● **Job A**
Could you rewrite the news transcript from "Question is, do" up to and including "for what's right.", with "Trump resistance" replaced by "anti-Trump movement"?
● **Job B**
What comes next in the news transcript? Continue it from its final line.

● **Text extract**
## Start

Question is, do their leaders have it in them? Well, watch this very well-known member of, I would say, the Trump resistance. He's not sold.
(BEGIN VIDEO CLIP)
JIMMY KIMMEL, HOST, JIMMY KIMMEL LIVE!: There's so much damage being done, but we are not going to sit back and take it. Our leaders on the left are going to stand up for what's right.
SEN. CHUCK SCHUMER (D-NY): We are going to fight this fight. I am going to stand with you in this fight, and we will win. We will win. We will win. We will win. We will rest. We won't rest. We won't rest. We won't rest.
KIMMEL: Oh, we are so --
(END VIDEO CLIP)
BASH: My smart reporters are here. Nia?

## End

● **Data excerpt**
## Start

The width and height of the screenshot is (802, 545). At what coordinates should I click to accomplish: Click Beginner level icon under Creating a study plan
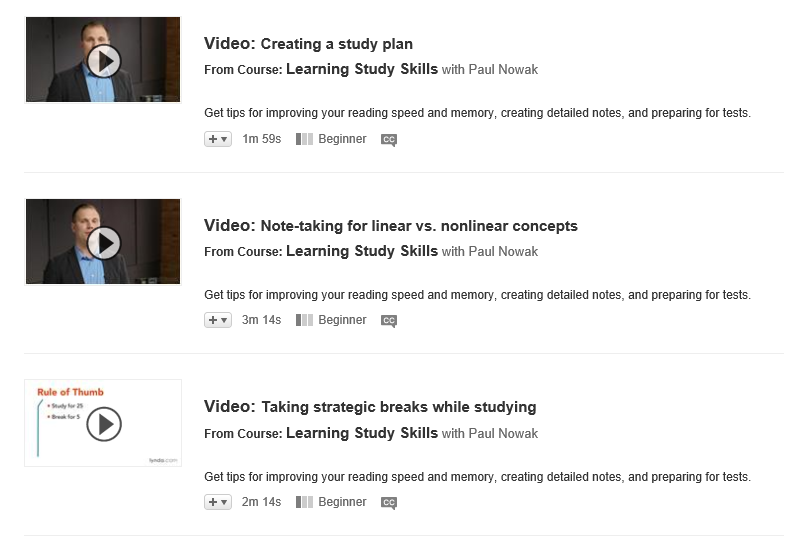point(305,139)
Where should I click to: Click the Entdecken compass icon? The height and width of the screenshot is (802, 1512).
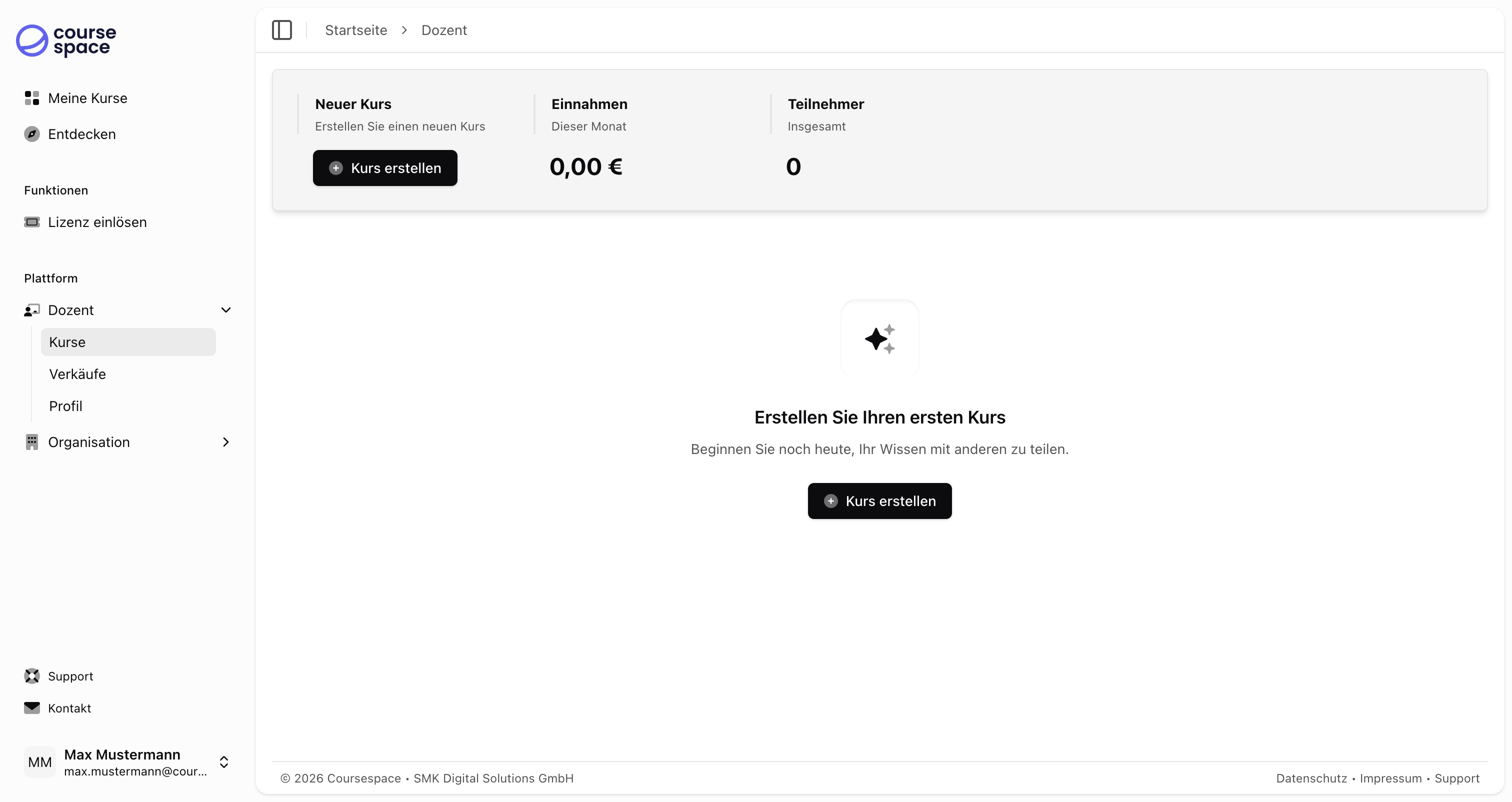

## End

● **Task result A**
Question is, do their leaders have it in them? Well, watch this very well-known member of, I would say, the anti-Trump movement. He's not sold.
(BEGIN VIDEO CLIP)
JIMMY KIMMEL, HOST, JIMMY KIMMEL LIVE!: There's so much damage being done, but we are not going to sit back and take it. Our leaders on the left are going to stand up for what's right.

● **Task result B**
HENDERSON: Yeah. You know, Chuck Schumer, I mean having a little trouble there. I do think one of the key ingredients that's missing from this version of the resistance is ordinary citizens who became activists. They were the ones who flooded airports after that announcement of the Muslim ban, and Democrats followed them.
They weren't really the ones at the tip of the spear. It was this outrage among ordinary citizens. The problem now is those ordinary citizens are deflated, defeated, exhausted, and they're just looking to people like, Chuck Schumer, who also seems a little exhausted to lead them during this resistance, and it's obviously happening in fits and starts.